▶ **Доступные записи**
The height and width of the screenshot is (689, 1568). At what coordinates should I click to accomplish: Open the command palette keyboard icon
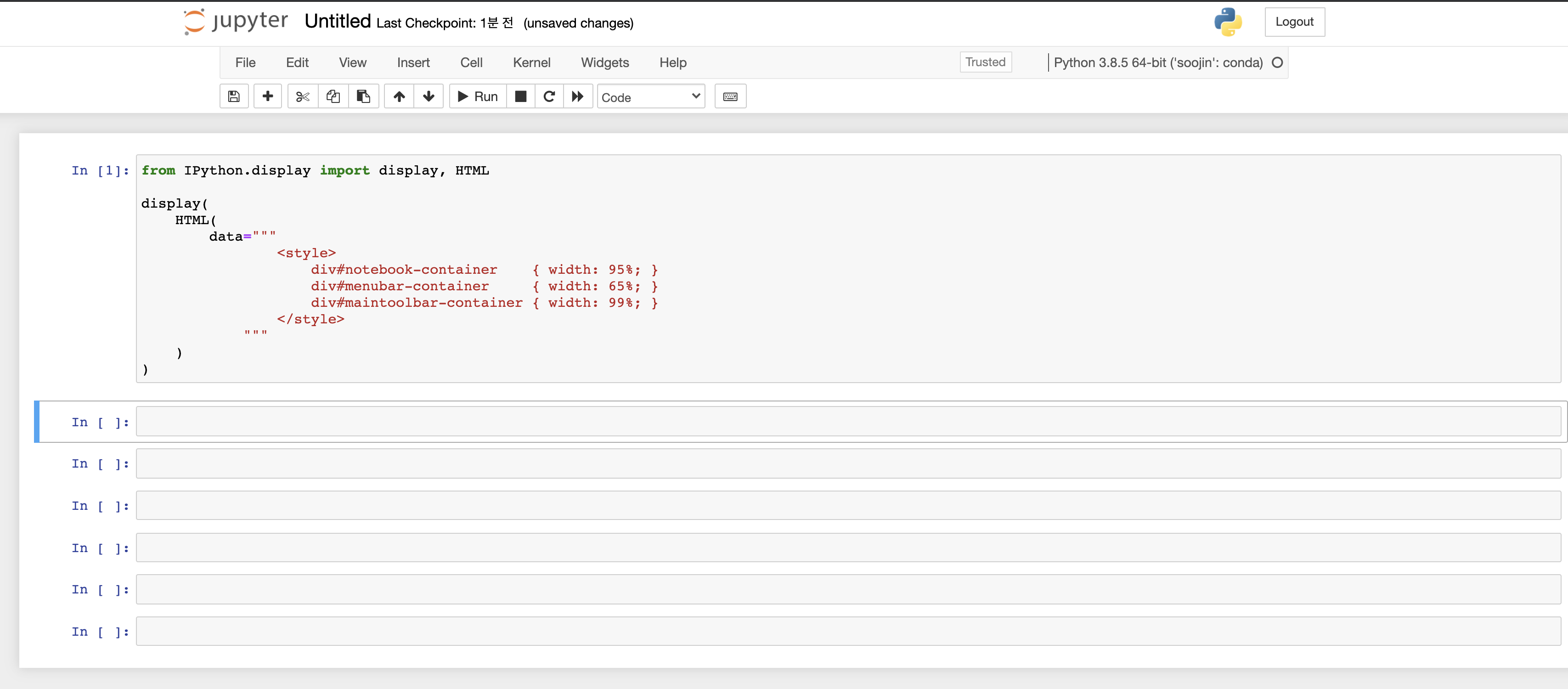coord(730,96)
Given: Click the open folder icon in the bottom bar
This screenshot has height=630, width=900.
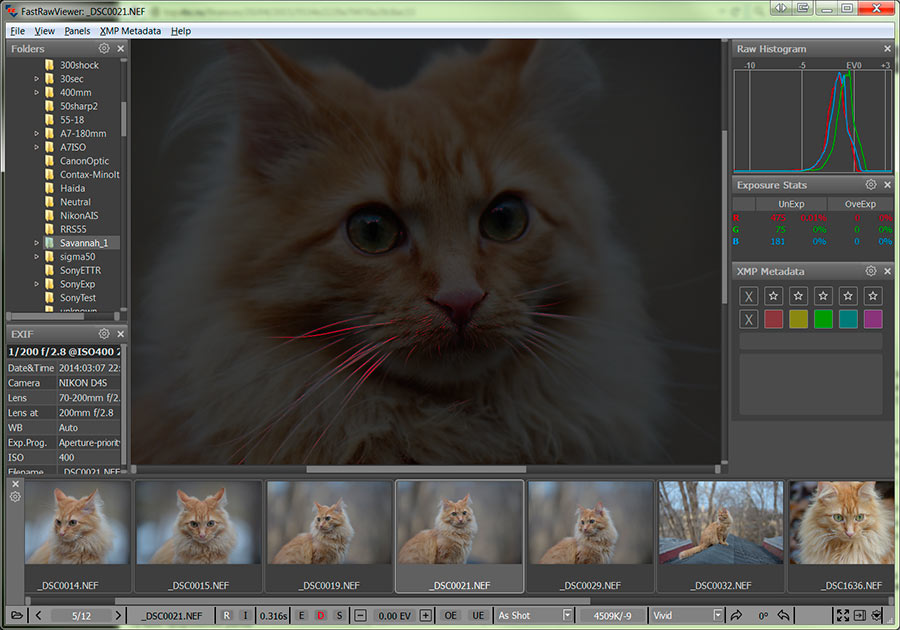Looking at the screenshot, I should pyautogui.click(x=17, y=615).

▶ **Инструкция к заданию**
Пожалуйста, переименуйте во всех записях выше «icon» в «button» и приведите эти записи заново, больше ничего не меняя. Изображения в ответ не включайте.

▶ **Результат задания**
The height and width of the screenshot is (689, 1568). At what coordinates should I click to accomplish: Open the command palette keyboard button
coord(730,96)
Given: Click the open folder button in the bottom bar
This screenshot has height=630, width=900.
Looking at the screenshot, I should pyautogui.click(x=17, y=615).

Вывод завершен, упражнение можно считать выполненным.